News and Notes from The Johnson Center

Be An Early Riser

JCCHD | Sun, August 17, 2014 | [Healthcare]

From peer-reviewed journals to trendy buzzword articles, the advice to “be an early riser” is all around us. Articles, columns, and blog posts from all corners of the media tout the benefits of waking up early. They tell us that early birds, or “larks,” are happier, more proactive, have more free time, and are more organized. But how exactly does that translate to a healthier life?

Research shows that getting an early start to the day is the first step in making healthy choices all day long. The extra time afforded by rising early allows busy parents to exercise or prepare healthy breakfast and lunches. Professionals who get to work early enjoy an easier commute and some uninterrupted time at the office. This allows them to leave on time or bring less work home so they can spend time in the evening relaxing.


Surveys have shown that early risers are better organized, using the time to set goals and plan out the day or week ahead.
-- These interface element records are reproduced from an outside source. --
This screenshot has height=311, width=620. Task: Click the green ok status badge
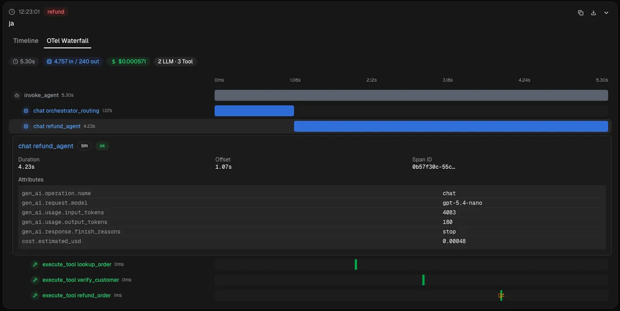[102, 146]
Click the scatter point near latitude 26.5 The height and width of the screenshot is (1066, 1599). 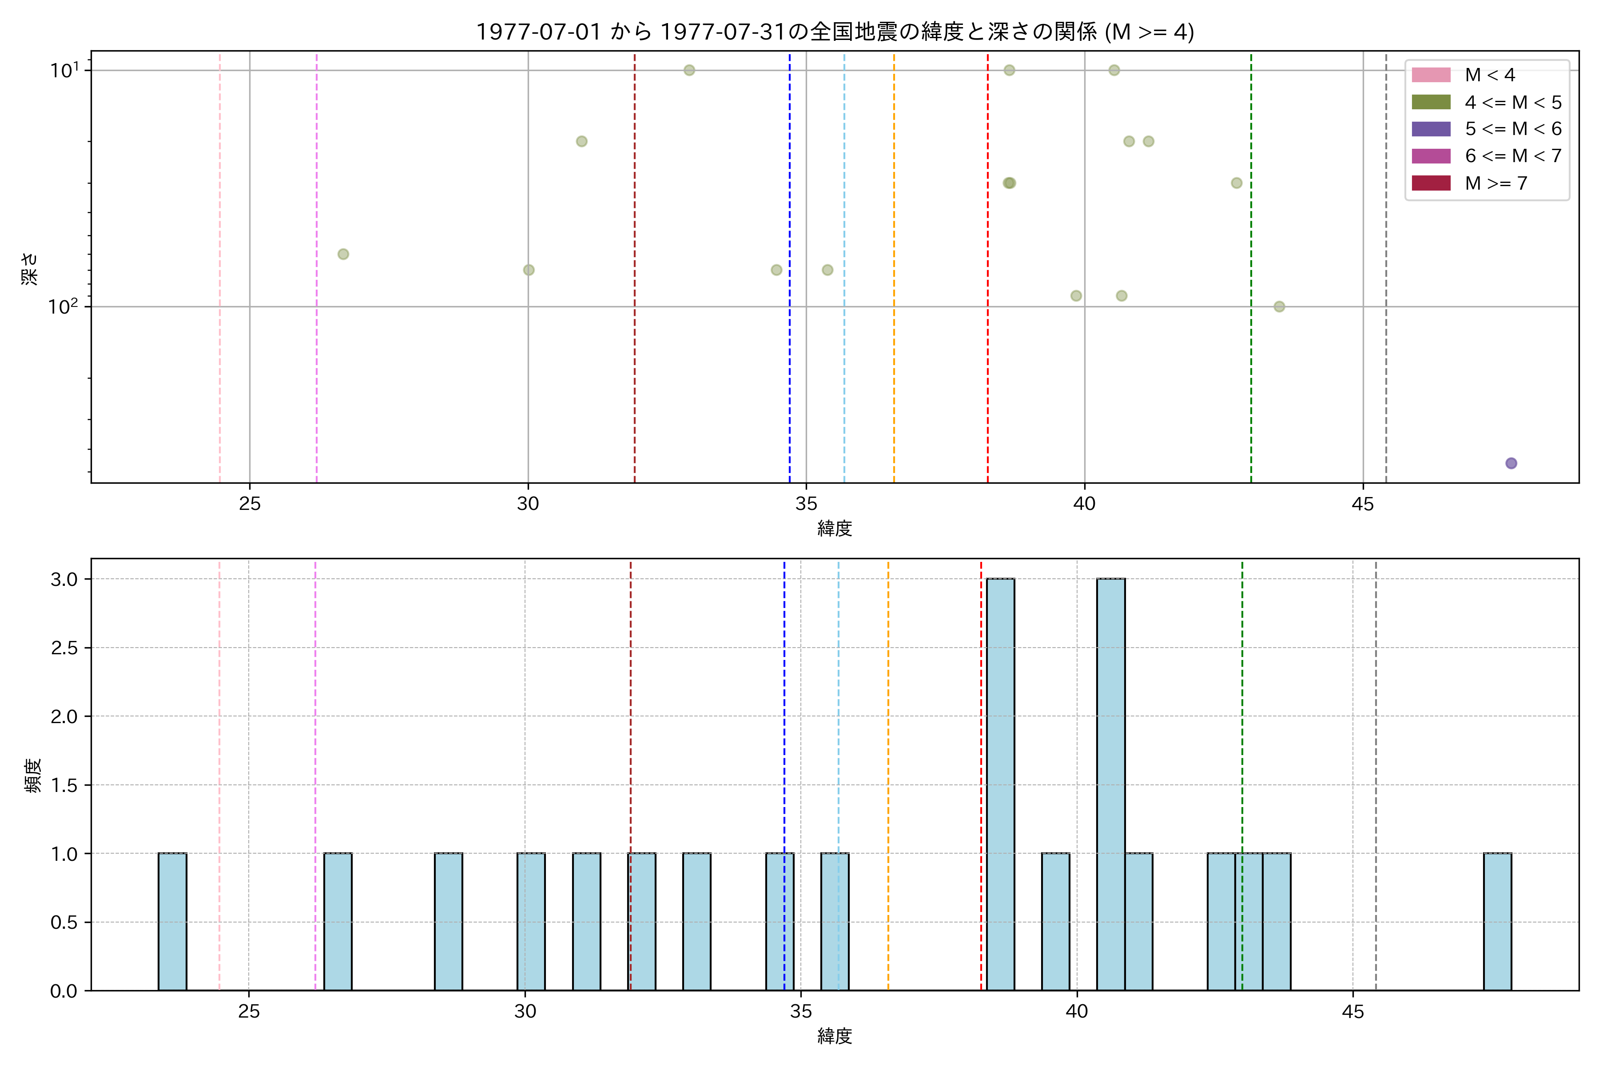(343, 254)
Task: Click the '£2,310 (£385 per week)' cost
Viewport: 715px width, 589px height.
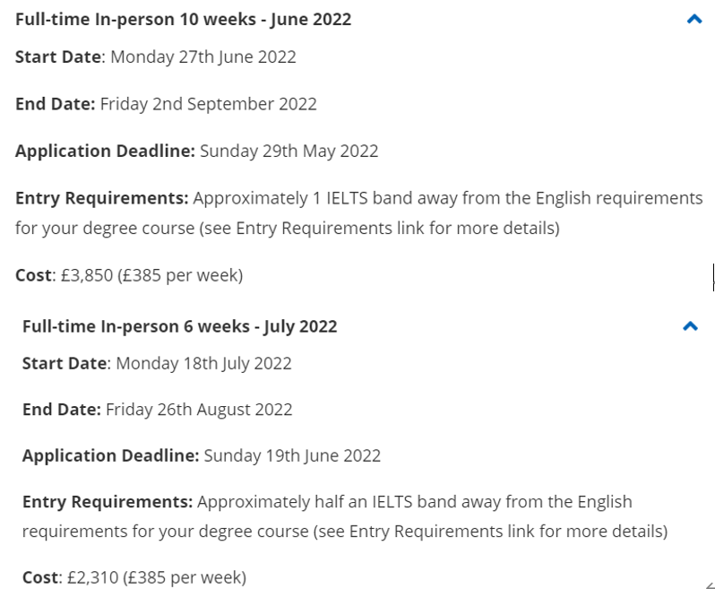Action: tap(157, 577)
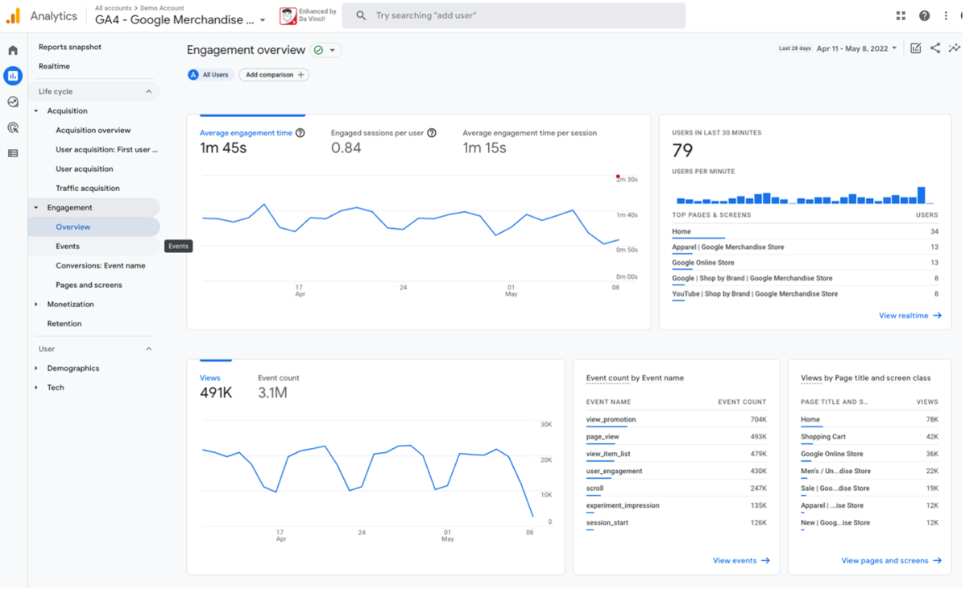Select the Reports icon in left rail
The width and height of the screenshot is (965, 590).
pos(13,76)
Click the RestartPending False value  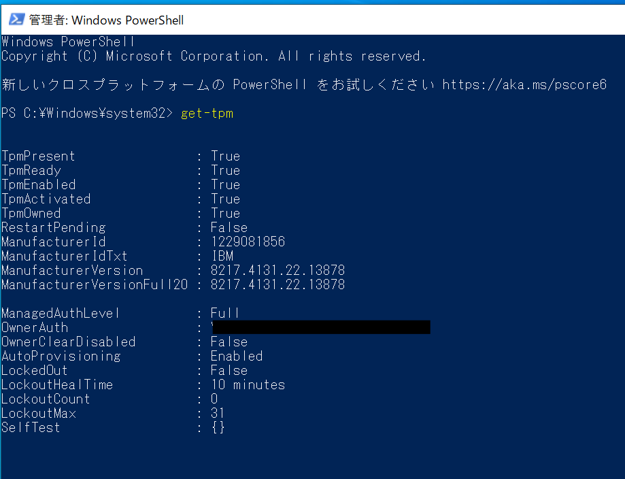(229, 228)
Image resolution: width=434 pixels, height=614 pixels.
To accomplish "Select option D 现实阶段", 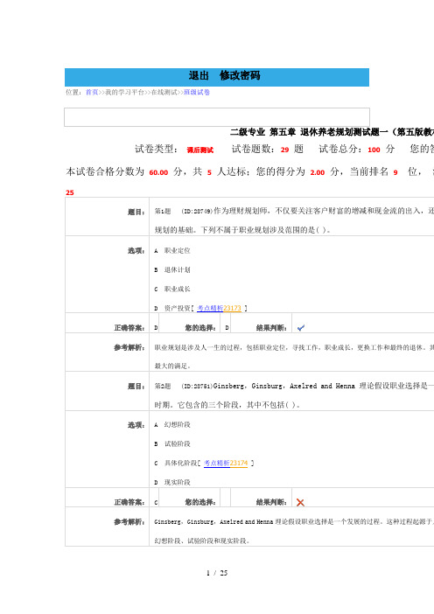I will tap(172, 483).
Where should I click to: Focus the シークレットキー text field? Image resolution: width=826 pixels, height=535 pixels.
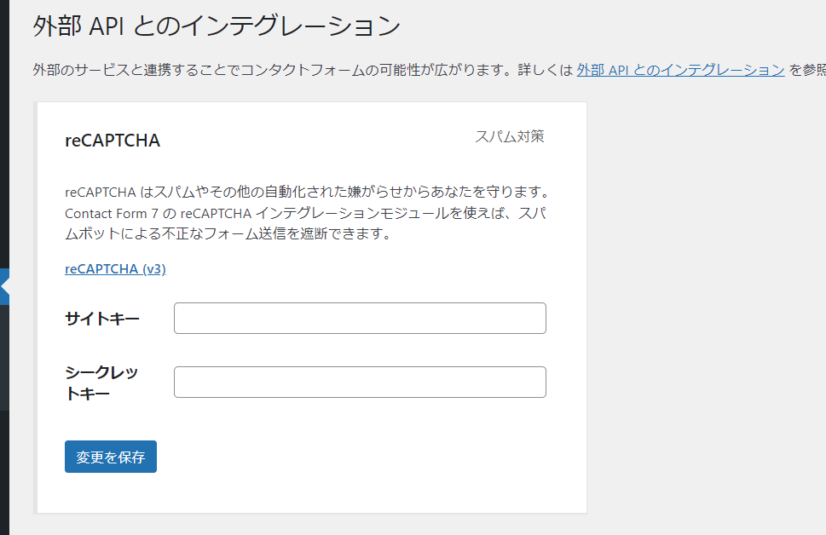(x=360, y=383)
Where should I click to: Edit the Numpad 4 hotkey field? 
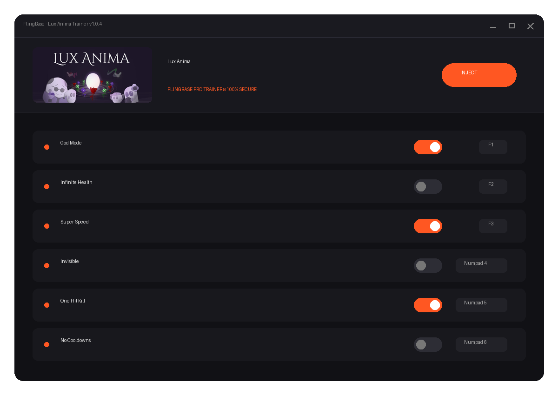[481, 265]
This can translate to healthy meal planning, making time for exercise, or planning fun family activities.

On a biological note, studies suggest that people who go to bed and rise early are more in tune with the body’s natural sleep cycles triggered by the daylight cycles. This could be the reason why early risers report better overall sleep quality.

Ultimately, the health benefits of rising early are twofold: both physical and mental. Better sleep and more time for exercise and meal planning make for a healthy body, while organization, reduced stress, and relaxing personal time clears the mind.